**Given data:**
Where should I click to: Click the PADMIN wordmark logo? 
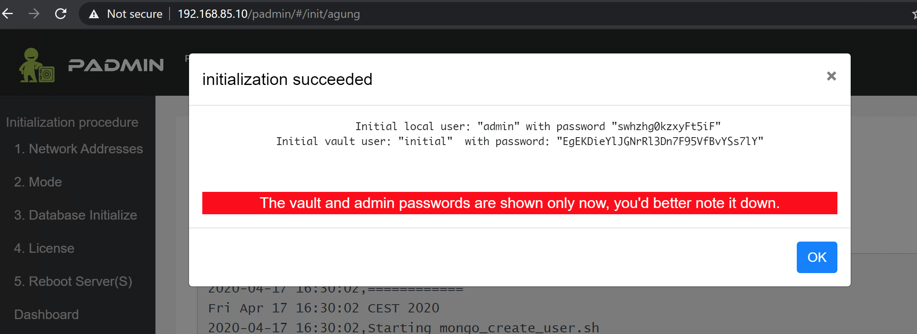point(116,65)
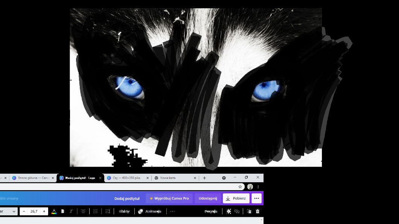Click the Udostępnij button
This screenshot has width=399, height=224.
click(x=208, y=198)
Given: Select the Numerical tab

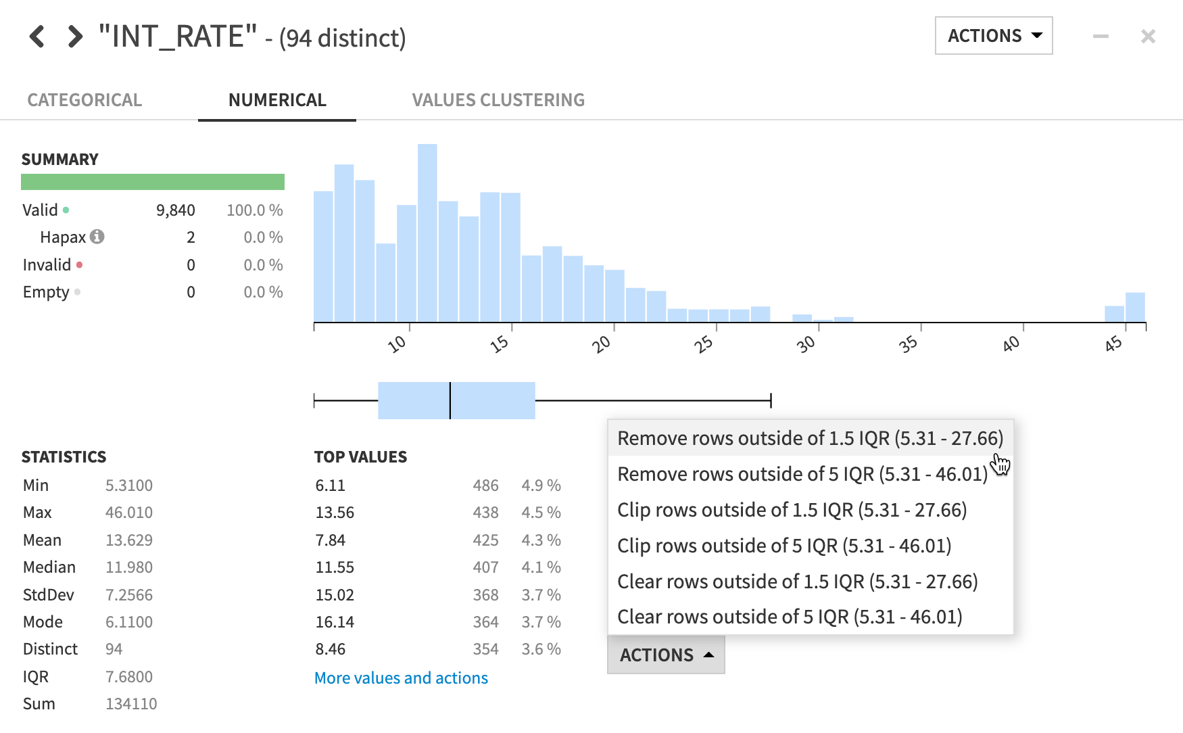Looking at the screenshot, I should tap(277, 100).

**Aim of the task:** Reprint the listing above exactly, without images.

**Answer area:**
Where should I click to: Click the PADMIN wordmark logo? 
point(116,65)
Click the Udostępnij button
This screenshot has width=399, height=224.
click(x=208, y=198)
Given: Select the Numerical tab

Looking at the screenshot, I should tap(277, 100).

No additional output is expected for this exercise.